PROBLEM DESCRIPTION:
Rewrite the material below as a numbered list, dropping any blank lines.

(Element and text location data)
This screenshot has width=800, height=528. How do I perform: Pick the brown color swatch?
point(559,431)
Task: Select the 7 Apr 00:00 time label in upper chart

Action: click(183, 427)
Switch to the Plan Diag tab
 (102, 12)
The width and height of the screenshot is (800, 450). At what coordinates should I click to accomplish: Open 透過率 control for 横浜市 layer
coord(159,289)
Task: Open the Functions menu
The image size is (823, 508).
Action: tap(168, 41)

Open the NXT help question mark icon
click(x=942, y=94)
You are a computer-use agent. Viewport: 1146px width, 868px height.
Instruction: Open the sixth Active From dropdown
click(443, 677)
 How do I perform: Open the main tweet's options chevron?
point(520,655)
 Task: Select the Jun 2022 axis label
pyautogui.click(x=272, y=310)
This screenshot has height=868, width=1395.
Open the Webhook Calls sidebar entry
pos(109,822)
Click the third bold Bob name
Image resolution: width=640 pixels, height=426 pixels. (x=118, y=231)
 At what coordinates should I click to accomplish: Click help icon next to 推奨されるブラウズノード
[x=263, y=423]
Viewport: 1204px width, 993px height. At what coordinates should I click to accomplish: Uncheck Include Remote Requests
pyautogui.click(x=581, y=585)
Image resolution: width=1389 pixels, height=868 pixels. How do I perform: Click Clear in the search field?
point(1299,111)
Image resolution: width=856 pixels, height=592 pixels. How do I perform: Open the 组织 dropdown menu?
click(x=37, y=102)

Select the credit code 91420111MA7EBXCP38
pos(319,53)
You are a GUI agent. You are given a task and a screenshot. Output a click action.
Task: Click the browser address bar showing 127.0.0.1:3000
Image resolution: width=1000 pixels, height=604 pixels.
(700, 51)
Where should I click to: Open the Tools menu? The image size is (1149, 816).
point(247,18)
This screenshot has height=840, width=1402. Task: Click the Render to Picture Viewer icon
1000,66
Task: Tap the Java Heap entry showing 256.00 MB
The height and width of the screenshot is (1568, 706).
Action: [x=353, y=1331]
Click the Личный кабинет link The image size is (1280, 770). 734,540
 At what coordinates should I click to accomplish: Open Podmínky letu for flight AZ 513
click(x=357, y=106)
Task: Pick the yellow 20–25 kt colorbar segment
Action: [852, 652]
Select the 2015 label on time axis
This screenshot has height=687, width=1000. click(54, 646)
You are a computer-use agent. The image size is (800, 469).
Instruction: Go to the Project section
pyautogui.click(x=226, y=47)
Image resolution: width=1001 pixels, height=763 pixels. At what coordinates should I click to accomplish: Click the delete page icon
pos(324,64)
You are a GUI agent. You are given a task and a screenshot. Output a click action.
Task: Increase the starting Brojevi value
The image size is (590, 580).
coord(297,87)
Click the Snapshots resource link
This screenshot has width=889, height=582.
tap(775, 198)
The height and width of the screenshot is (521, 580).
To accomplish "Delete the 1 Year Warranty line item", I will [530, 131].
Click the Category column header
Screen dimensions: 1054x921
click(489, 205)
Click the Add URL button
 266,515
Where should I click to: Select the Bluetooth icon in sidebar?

THE COMPLETED TASK:
1. This screenshot has width=800, height=528. How do I perform: Pick the brown color swatch?
2. point(559,431)
3. Task: Select the 7 Apr 00:00 time label in upper chart
4. Action: click(183, 427)
5. Switch to the Plan Diag tab
6.  (102, 12)
7. The width and height of the screenshot is (800, 450). At what coordinates should I click to accomplish: Open 透過率 control for 横浜市 layer
8. coord(159,289)
9. Task: Open the Functions menu
10. The image size is (823, 508).
11. Action: tap(168, 41)
12. Open the NXT help question mark icon
13. click(x=942, y=94)
14. You are a computer-use agent. Viewport: 1146px width, 868px height.
15. Instruction: Open the sixth Active From dropdown
16. click(443, 677)
17.  How do I perform: Open the main tweet's options chevron?
18. point(520,655)
19.  Task: Select the Jun 2022 axis label
20. pyautogui.click(x=272, y=310)
21. This screenshot has height=868, width=1395.
22. Open the Webhook Calls sidebar entry
23. pos(109,822)
24. Click the third bold Bob name
25. Image resolution: width=640 pixels, height=426 pixels. (x=118, y=231)
26.  At what coordinates should I click to accomplish: Click help icon next to 推奨されるブラウズノード
27. [x=263, y=423]
28. Viewport: 1204px width, 993px height. At what coordinates should I click to accomplish: Uncheck Include Remote Requests
29. pyautogui.click(x=581, y=585)
30. Image resolution: width=1389 pixels, height=868 pixels. How do I perform: Click Clear in the search field?
31. point(1299,111)
32. Image resolution: width=856 pixels, height=592 pixels. How do I perform: Open the 组织 dropdown menu?
33. click(x=37, y=102)
34. Select the credit code 91420111MA7EBXCP38
35. pos(319,53)
36. You are a GUI agent. You are given a task and a screenshot. Output a click action.
37. Task: Click the browser address bar showing 127.0.0.1:3000
38. Image resolution: width=1000 pixels, height=604 pixels.
39. (700, 51)
40. Where should I click to: Open the Tools menu? The image size is (1149, 816).
41. point(247,18)
42. This screenshot has height=840, width=1402. Task: Click the Render to Picture Viewer icon
43. 1000,66
44. Task: Tap the Java Heap entry showing 256.00 MB
45. The height and width of the screenshot is (1568, 706).
46. Action: [x=353, y=1331]
47. Click the Личный кабинет link The image size is (1280, 770). 734,540
48.  At what coordinates should I click to accomplish: Open Podmínky letu for flight AZ 513
49. click(x=357, y=106)
50. Task: Pick the yellow 20–25 kt colorbar segment
51. Action: [852, 652]
52. Select the 2015 label on time axis
53. This screenshot has height=687, width=1000. click(54, 646)
54. You are a computer-use agent. The image size is (800, 469).
55. Instruction: Go to the Project section
56. pyautogui.click(x=226, y=47)
57. Image resolution: width=1001 pixels, height=763 pixels. At what coordinates should I click to accomplish: Click the delete page icon
58. pos(324,64)
59. You are a GUI agent. You are given a task and a screenshot. Output a click action.
60. Task: Increase the starting Brojevi value
61. The image size is (590, 580).
62. coord(297,87)
63. Click the Snapshots resource link
64. This screenshot has width=889, height=582.
65. tap(775, 198)
66. The height and width of the screenshot is (521, 580).
67. To accomplish "Delete the 1 Year Warranty line item", I will [530, 131].
68. Click the Category column header
69. Screen dimensions: 1054x921
70. click(489, 205)
71. Click the Add URL button
72.  266,515
73. Where should I click to: Select the Bluetooth icon in sidebar?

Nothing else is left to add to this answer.